- Consigne 1:
Traduisez en anglais cette phrase de l'entretien sur le didgeridoo : « Le didgeridoo est un instrument de musique qui vient des Aborigènes d’Australie. »
- Consigne 2:
Écrivez la suite de l'entretien sur le didgeridoo à partir de sa dernière phrase.

Apnée du sommeil et Didgeridoo

Sommeil / Maladies Respiratoires

Interview de Gauthier Aubé, joueur de didgeridoo, qui nous présente cet étrange instrument et nous explique comment en jouer peut aider au traitement de l'apnée du sommeil.

Quelques mots sur vous, pourquoi cet instrument ? 

J’ai commencé le didgeridoo à 18 ans (2001). A l’époque, j’avais arrêté le lycée car je m’y ennuyais profondément. J’ai découvert le didgeridoo un mois après. J’ai très rapidement su que j’en ferais mon métier. Je cherchais un instrument qui change un peu de l’ordinaire, et mon frère jumeau m’a un jour ramené un album avec du didgeridoo. Il me l’a tendu et m’a dit : « Il y a du didgeridoo dedans, ça devrait te plaire. ». Bonne intuition ! 

J’ai été dès le début passionné, j’ai donc beaucoup joué et en toute logique, j’ai rapidement progressé. Je me suis forgé mon propre style et de fil en aiguille les joueurs ont commencé par me demander des conseils, puis des cours, et enfin des concerts et des stages. Voilà comment tout cela à commencer. Le lien avec les apnées du sommeil est arrivé bien plus tard. C’est en 2008, quand je donnais mes cours dans une MJC à Dijon que Robert est venu apprendre le didgeridoo pour soigner ses apnées. Et puis d’autres sont venus. Après toutes ces années, on me demande de plus en plus de cours pour tenter de soigner les apnées. Ce qui me plait dans cette approche, c’est de voir tout le panel qu’à le didgeridoo. Il est loin de n’être « qu’un » instrument de musique. Il a tellement a apporté. 

Posons le cadre, qu’est ce qu’un didgeridoo ?  

Le didgeridoo est un instrument de musique qui vient des Aborigènes d’Australie. C’est un « simple » tube en bois dans lequel on va faire vibrer les lèvres. Au départ, le didgeridoo est un tronc d’eucalyptus naturellement creusé par les termites. D’une dimension comprise entre 1 mètre 20 et 1 mètre 80 en moyenne, n’importe quel tube fait l’affaire ! Bon… bien sûr chaque tube sonnera plus ou moins bien, vous vous en doutez… Et ça n’est pas un hasard si certaines personnes se sont spécialisées dans la fabrication de didgeridoo : créer un bon instrument demande un vrai savoir faire. Ainsi pour les fabricants de didgeridoo en eucalyptus tout le travail est de choisir les bons troncs d’eucalyptus pour en tirer le meilleur instrument possible avec le minimum de modifications. On laisse donc la nature façonner l’instrument et notre travail est d’en faire de la musique. 

Comment en jouer ?  

Le didgeridoo n’a pas de piston, pas de cordes, pas de trous, pas d’anches… Cette simplicité tient d’une raison tout simple et évidente, si évidente qu’on ne la voit pas : le didgeridoo est l’amplificateur, le corps est l’instrument. Cette observation a de grandes conséquences ! Car si le corps est l’instrument alors par extension le didgeridoo devient aussi riche et complexe que celui-ci. Observez le génie des Aborigènes : transformer la plus grande simplicité en une création des plus complexe. On ne peut que s’incliner.

- Lignes fournies:
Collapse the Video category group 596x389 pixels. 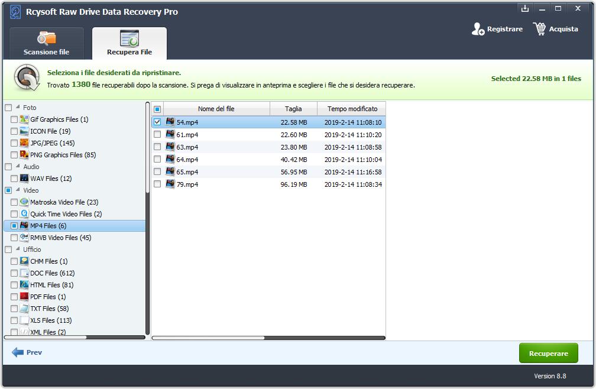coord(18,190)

--

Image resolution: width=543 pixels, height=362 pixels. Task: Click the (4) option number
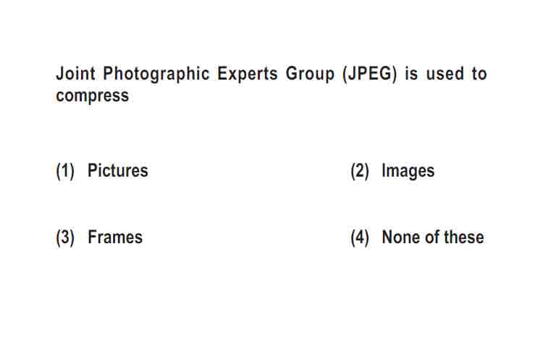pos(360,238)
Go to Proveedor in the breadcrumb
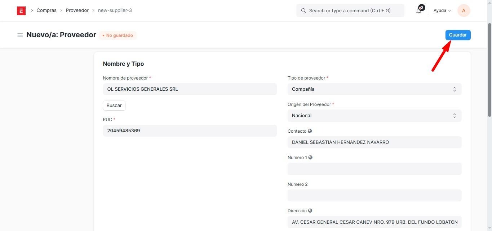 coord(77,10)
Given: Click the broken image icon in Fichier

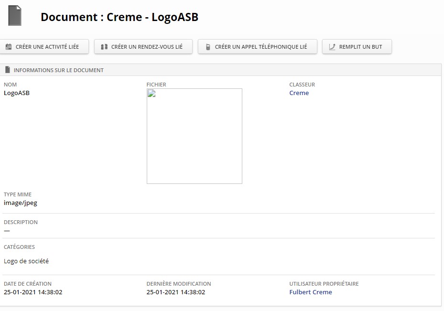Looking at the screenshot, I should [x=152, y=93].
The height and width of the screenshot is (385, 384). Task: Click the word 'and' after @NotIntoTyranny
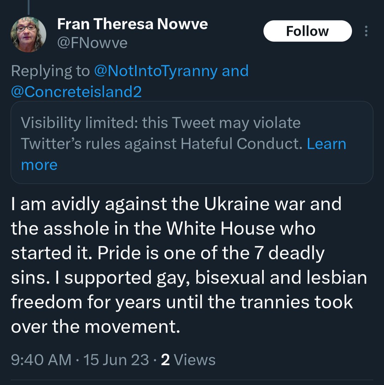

- Réponse 1:
The didgeridoo is a musical instrument that comes from the Aboriginal people of Australia.

- Réponse 2:
 

Dans ces conditions, il ne reste plus qu’à trouver le lien qui unira l’instrument à l’amplificateur : les lèvres. Comprenez que le joueur fait vibrer ses lèvres dans le didgeridoo pour le faire résonner. Il pourra alors créer toutes sortes de sons en travaillant sur ses lèvres, sa mâchoire, ses joues, sa langue, sa gorge, ses cordes vocales et enfin, la source de tout ce petit monde, son diaphragme. 

La technique la plus connue du didgeridoo est certainement le souffle continu. Son principe est simple : afin de ne jamais s’arrêter de souffler le joueur stocke de l’air dans ses joues pour ensuite l’expulser dans l’instrument, il pourra ainsi inspirer pendant ce temps par le nez. Grâce au souffle continu, le musicien peut jouer pendant plusieurs minutes sans jamais s’arrêter !

Le didgeridoo peut être joué debout ou assis. L’important est d’avoir le dos bien droit afin d’avoir une colonne d’air libre pour s’exprimer. 

Apnées du sommeil : jouer pour ré-éduquer ? En quoi la pratique peut être aider dans l’apnée : muscler certaines parties de la langue, autre ?

 Tout le jeu du didgeridoo est centré sur la langue. C’est bien simple, quoi que l’on fasse elle est là : son, respirations, variations… Ainsi jouer du didgeridoo c’est donc solliciter sa langue en permanence. Rien de bien étonnant donc que la pratique du didgeridoo tonifie la langue du joueur. Le lien avec les apnées pour lesquelles la langue est en hypotonie est facilement faisable… Ca n’est ni plus ni moins qu’une séance de gym linguale ! 

Lorsque vous accompagnez un patient dans sa pratique du didgeridoo, quelle est votre méthode ?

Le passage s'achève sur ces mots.